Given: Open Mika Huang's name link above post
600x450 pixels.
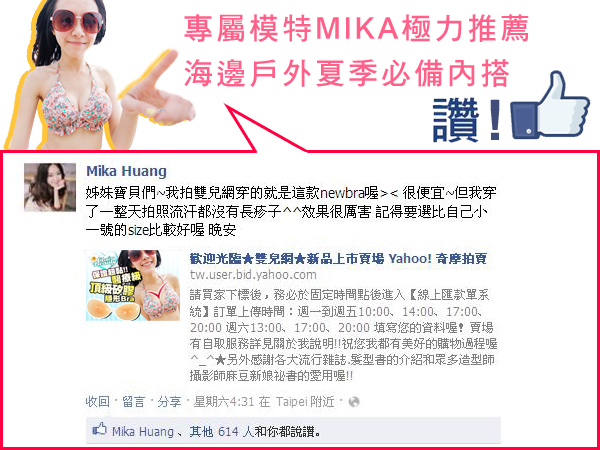Looking at the screenshot, I should pyautogui.click(x=126, y=171).
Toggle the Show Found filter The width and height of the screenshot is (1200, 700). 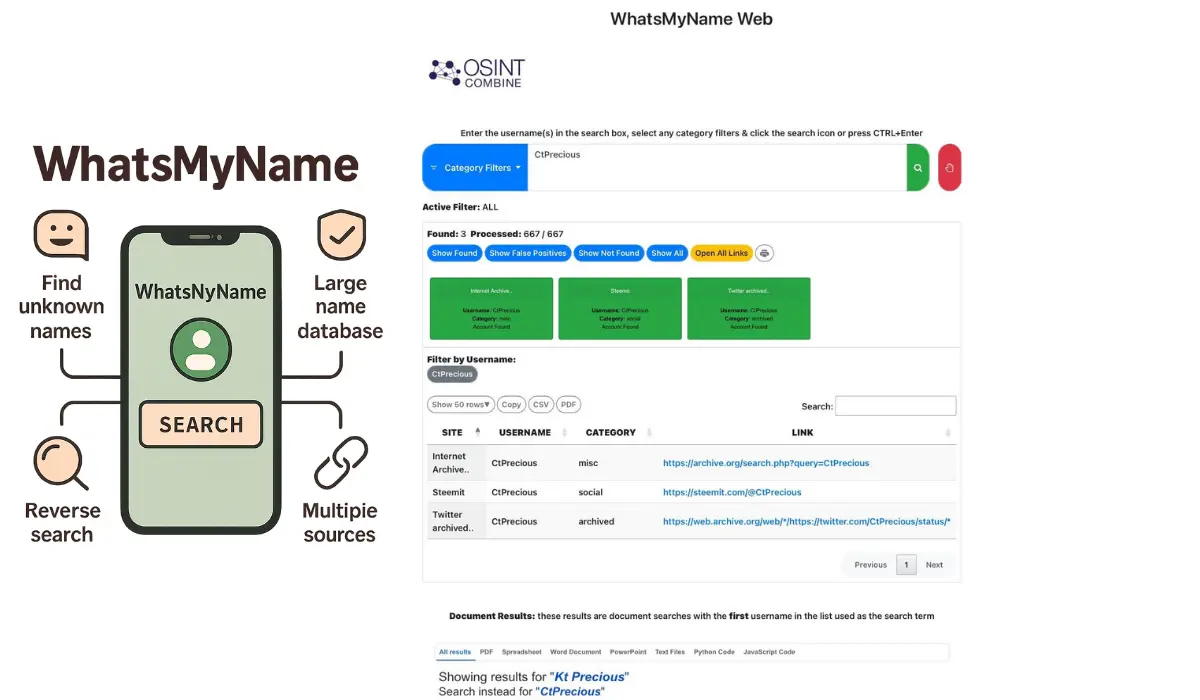(x=454, y=252)
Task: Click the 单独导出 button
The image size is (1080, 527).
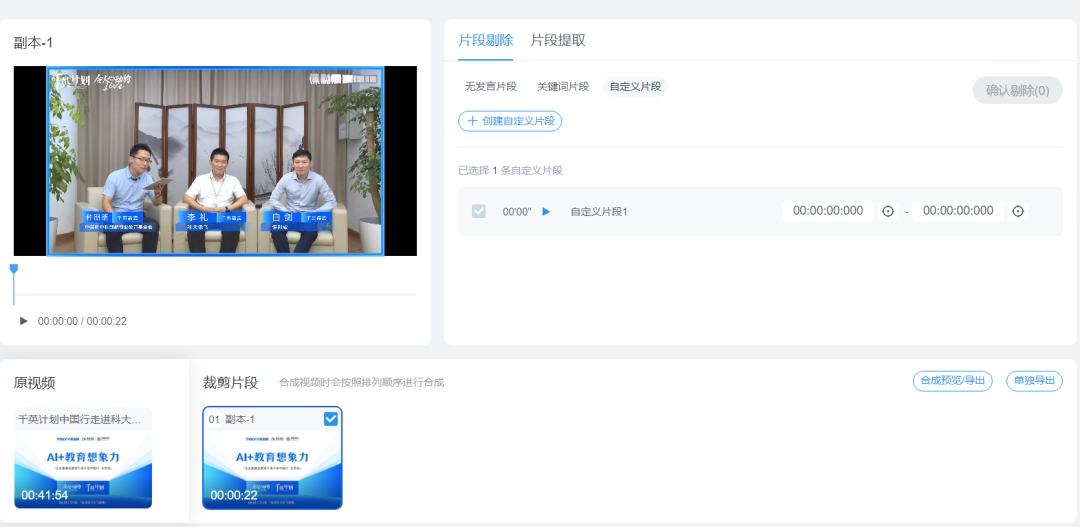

> [Instructions to follow]:
Return exactly the lines that begin with the one containing "Task: Click the 单独导出 button" and end with the final line of the data above; include no pictures.

> [Response below]:
Task: Click the 单独导出 button
The image size is (1080, 527).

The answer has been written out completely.